Israel expressed concern today that its natural gas supplies from Egypt could be threatened by the ongoing popular uprising to oust President Hosni Mubarak.
"We again realise that the Middle East is not a stable region. We must act to ensure our energy security without relying on others," a spokesman for Israel's National infrastructure Minister Uzi Landau told AFP.
Egypt currently supplies about 40 per cent of Israel's natural gas, and in December, four Israeli firms signed 20-year contracts worth up to $10 billion (7.4 billion euros) to import Egyptian gas.

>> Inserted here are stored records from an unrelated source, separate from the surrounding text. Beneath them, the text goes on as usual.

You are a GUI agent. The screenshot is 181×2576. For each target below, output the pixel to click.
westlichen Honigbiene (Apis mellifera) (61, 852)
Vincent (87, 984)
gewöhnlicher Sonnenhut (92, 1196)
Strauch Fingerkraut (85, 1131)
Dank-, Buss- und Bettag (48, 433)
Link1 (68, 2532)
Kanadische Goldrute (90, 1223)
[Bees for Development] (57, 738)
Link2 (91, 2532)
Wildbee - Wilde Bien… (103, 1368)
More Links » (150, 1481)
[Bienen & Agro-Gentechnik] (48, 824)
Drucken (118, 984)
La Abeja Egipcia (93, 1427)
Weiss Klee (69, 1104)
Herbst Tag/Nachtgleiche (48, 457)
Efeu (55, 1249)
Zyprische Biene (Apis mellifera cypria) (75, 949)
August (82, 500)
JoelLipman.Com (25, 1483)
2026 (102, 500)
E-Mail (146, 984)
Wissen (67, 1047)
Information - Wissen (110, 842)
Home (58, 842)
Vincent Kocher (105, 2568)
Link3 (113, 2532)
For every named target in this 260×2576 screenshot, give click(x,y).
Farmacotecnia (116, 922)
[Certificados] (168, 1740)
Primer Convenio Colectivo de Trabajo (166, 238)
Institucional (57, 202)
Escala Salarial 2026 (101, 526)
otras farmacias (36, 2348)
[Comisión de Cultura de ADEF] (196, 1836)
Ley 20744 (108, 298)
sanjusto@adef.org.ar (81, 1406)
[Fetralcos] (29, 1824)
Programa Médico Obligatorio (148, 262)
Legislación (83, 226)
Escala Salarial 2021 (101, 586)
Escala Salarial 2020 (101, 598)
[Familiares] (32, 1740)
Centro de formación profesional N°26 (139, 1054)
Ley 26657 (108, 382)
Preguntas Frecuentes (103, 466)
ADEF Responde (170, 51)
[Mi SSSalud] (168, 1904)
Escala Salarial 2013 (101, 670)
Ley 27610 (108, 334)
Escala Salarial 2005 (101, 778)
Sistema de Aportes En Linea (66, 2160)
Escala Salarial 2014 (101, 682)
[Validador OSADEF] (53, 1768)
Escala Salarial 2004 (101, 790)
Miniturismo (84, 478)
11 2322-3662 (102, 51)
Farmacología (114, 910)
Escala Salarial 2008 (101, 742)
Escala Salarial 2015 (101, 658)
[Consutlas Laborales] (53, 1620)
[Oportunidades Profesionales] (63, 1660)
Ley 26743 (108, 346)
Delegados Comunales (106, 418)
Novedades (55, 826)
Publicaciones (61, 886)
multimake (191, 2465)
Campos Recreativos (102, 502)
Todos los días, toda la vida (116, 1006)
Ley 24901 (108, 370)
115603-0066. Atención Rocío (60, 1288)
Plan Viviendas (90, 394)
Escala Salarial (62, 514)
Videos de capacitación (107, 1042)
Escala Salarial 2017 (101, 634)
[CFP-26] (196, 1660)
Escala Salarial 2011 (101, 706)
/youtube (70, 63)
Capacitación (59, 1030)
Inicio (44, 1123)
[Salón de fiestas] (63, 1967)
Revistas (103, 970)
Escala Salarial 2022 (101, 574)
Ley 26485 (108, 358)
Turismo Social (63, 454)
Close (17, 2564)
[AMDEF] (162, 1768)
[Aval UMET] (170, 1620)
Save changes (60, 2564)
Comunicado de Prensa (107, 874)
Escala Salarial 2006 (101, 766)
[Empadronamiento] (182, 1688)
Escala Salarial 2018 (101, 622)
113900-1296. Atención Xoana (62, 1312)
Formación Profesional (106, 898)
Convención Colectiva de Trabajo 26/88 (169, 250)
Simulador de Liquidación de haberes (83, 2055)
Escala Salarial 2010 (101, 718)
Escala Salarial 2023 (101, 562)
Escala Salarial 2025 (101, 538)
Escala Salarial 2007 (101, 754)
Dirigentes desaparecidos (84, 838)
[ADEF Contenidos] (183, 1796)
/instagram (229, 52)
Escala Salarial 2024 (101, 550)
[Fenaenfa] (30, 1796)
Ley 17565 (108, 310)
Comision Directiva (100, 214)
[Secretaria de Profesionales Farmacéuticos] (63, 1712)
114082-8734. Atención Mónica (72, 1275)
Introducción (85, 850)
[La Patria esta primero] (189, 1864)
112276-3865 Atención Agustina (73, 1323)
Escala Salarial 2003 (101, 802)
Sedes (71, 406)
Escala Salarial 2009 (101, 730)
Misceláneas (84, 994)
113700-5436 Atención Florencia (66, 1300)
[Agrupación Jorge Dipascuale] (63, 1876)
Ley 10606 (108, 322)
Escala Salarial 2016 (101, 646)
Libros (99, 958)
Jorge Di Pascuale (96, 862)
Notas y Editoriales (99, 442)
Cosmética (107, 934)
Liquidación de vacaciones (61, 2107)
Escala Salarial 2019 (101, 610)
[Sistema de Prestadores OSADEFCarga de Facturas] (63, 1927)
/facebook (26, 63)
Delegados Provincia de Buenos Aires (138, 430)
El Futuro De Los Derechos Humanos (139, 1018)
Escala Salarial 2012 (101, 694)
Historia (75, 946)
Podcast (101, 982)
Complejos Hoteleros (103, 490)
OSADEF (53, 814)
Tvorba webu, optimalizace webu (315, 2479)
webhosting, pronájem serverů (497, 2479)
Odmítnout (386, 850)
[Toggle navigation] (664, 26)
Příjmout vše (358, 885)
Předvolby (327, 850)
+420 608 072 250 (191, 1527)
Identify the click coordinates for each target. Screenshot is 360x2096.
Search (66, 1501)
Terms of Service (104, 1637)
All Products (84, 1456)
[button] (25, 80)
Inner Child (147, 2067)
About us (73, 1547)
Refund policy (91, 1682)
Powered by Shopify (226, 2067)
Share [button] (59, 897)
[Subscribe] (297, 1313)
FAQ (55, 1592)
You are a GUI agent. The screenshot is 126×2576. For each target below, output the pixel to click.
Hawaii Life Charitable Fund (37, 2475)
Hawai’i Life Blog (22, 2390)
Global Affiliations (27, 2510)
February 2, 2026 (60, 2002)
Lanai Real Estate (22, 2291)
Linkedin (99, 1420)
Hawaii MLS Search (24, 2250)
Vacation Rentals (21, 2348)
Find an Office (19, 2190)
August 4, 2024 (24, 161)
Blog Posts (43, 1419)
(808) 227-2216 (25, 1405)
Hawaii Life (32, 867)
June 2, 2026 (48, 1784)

But with Egypt's political future uncertain, Israel is concerned that a new regime in Cairo might not respect the bilateral peace treaty signed three decades ago -- and with it, the crucial energy supplies.
This feeling was heightened after leaders of Egypt's Muslim Brotherhood called for Cairo to stop supplying Israel with gas.
Yesterday, Prime Minister Benjamin Netanyahu expressed concern that well-organised Islamic groups could exploit chaos in Egypt to seize power.
Landau yesterday summoned the heads of Israeli companies that are developing Israel's Tamar gas field -- due to start production in 2013 -- to urge them to push ahead with its timely development, his office said.
Landau told them Tamar's importance was even greater "in these times of unrest in our region." The Tamar fields, off the port of Haifa in northern Israel, holds reserves estimated at eight billion cubic metres.
The Globes financial newspaper reported today that Landau's ministry had conducted exercises dealing with emergency scenarios in which gas supplies were cut off. It gave no further details.